**ОБЯЗАТЕЛЬНЫЕ ЗАДАНИЯ**:
a) Какие географические названия упоминаются в тексте о письмах из Израиля? Назовите каждое по одному разу.
b) Продолжите текст о письмах из Израиля, начав сразу после его последней фразы.

**ТЕКСТОВЫЙ ФРАГМЕНТ**:
┄┄┄┄┄┄┄┄┄┄┄┄┄┄┄┄┄┄┄┄
Меня в эти дни завалили письмами из Израиля, в основном, простыми как правда о том, Израиль – еврейское государство, арабы – террористы, а евреи – богоизбранный народ, поэтому любой, кто его критикует, особенно, если сам еврей, представляет собой пример самоненавистника, это самое мягкое слово, которое я услышал. Но среди писем были и вполне вменяемые отклики. Вот один из них:
«Случай в автобусе действительно примечательный. Неужели наконец-то происходит то, о чем, по-моему, все сочувствующие палестинцам израильтяне (а таких, поверьте, немало, значительно больше, чем может показаться, если Израиль рассматривать издали через бинокуляр RTVi и газеты Новое русское слово), говорят уже двадцать лет — точнее, уже давно устали говорить и потеряли надежду. А именно: неужели палестинцы наконец-то додумались до гражданского неповиновения? Я уверен, что если они и впрямь откажутся от тупого террора и перейдут к более креативному сопротивлению, проку им будет намного больше.

И Израиль в этом сюжете, несмотря на глупейшие комментарии RTVi, действительно выглядит (а на мой личный взгляд и без этого сюжета, безусловно, является) расисткой страной, фактически практикующей апартеид по отношению к арабам, проживающим в Иудее и Самарии».
То бишь есть Израиль и Израиль, Израиль по-советски: мы правы во всем, что мы делаем, потому что это мы, и Израиль мыслящий и совестливый, понимающий, что творящаяся несправедливость по отношению к арабам не становится меньше от того, что на протяжении веков и тысячелетий творилась и творится сегодня несправедливость по отношению к евреям. И моя позиция предельно проста: как бы не была ужасна история несправедливости по отношению к евреям, они (евреи) не имеют права сегодня творить несправедливость по отношению к арабам.
Я был бы не честен, если бы не упомянул продолжение этого письма, в котором русскоязычный израильтянин спрашивает меня, почему я направил свой вопрос недавно переехавшему в Израиль несчастному поэту Игорю Иртеньеву, а не самому себе. Ибо нет на земле мест, свободных от несправедливости, и Америка, конечно, в их числе. Справедливый упрек, я его принимаю, так как согласен, что в демократической стране любой гражданин несет полную ответственность за политику своего государства. Конечно, я мог бы разбавить упрек сиропом жалких слов, что я, мол, оказался в Америчке почти случайно, получил грант в Гарварде, а потом, как бывает, тормознулся, уверенный, что на время, но, как говорится, нет ничего более временного, чем постоянное. Или, что я вместе с несколькими правозащитными организациями откликаюсь на каждый случай ксенофобии и исламофобии в Америке, который становится мне известен. Однако прав мой неведомый оппонент, как прав и Пушкин, сказавший про нашу, увы, столь частую необъективность: «В чужой пизде соломинку ты видишь, а у себя не видишь и бревна».
┄┄┄┄┄┄┄┄┄┄┄┄┄┄┄┄┄┄┄┄
**ИСХОДНЫЕ ДАННЫЕ**:
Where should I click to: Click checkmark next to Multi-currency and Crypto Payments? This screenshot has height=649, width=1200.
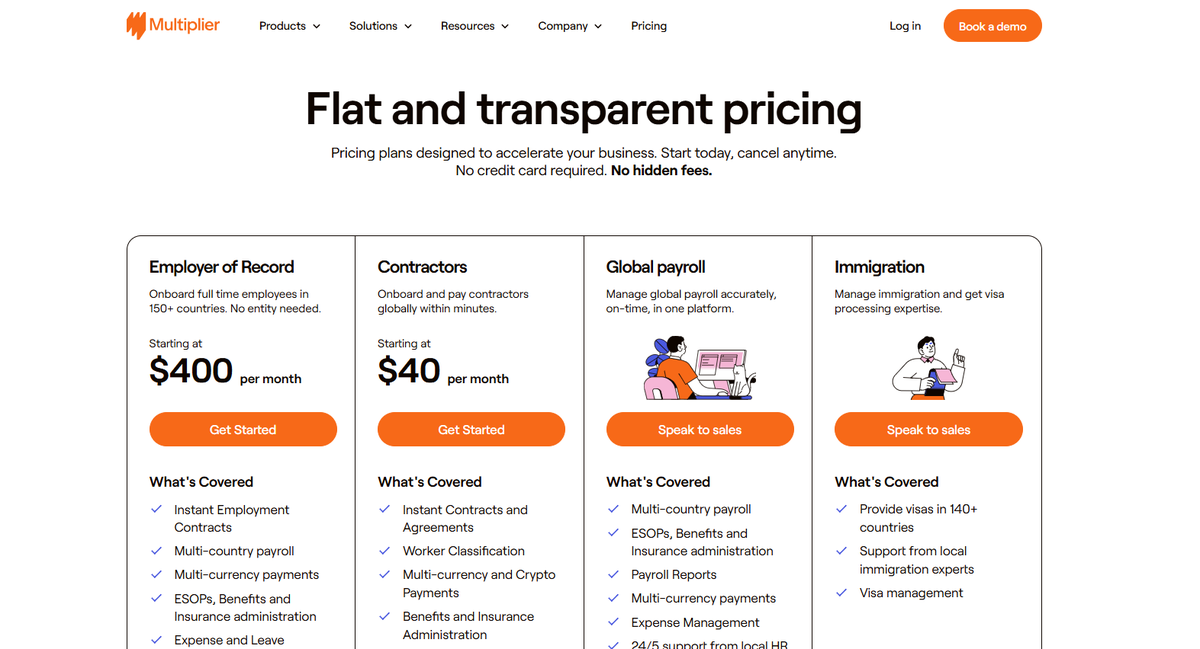tap(385, 575)
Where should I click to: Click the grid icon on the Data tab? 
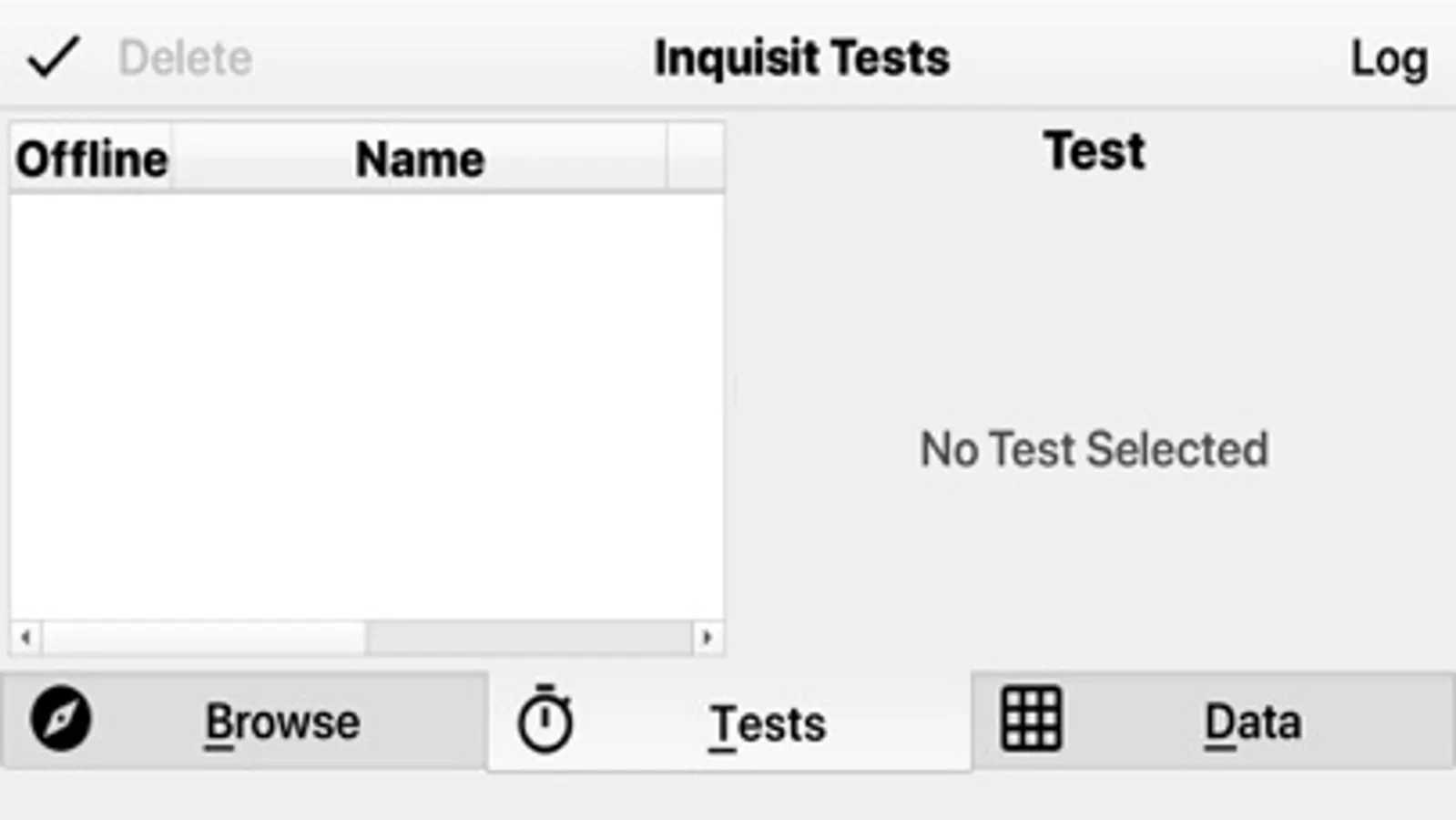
┄┄┄┄┄┄┄┄┄┄┄┄┄┄┄┄┄┄┄┄
**ОТВЕТЫ ПО ПОРЯДКУ**:
a) Израиль, Иудея, Самария, Америка

b)
Вообще, мне страшно надоело писать об Израиловке, и я двадцать раз зарекался это делать, но, увы. Каждый раз, когда я читаю или узнаю про что-то откровенно нацистское, националистическое, ксенофобское в земле обетованной, у меня возникает отчетливая и противная мысль – ведь если я об этом не напишу, то ведь, скорее всего, ни один еврей на земле (по крайней мере, по-русски) об этом не напишет. (О нееврее я и не говорю: распнут в следующее же мгновение, как последнего антисемита). Но ведь это позор тогда, ведь это на все русскоязычное интеллигентное еврейство пятно. Ведь, получается, высмеивать пороки родной Рашки можно, причем, в три горла, а просто указать на несправедливость израильской политики – ух, какая буря каждый раз поднимается, как наши бывшие советские людишки, словно Путин в гневе из-за вопроса о Ходорковском, мечтают заткнуть всем критиканам рот, дабы сделать вид – во всем еврейском Багдаде тишь и гладь.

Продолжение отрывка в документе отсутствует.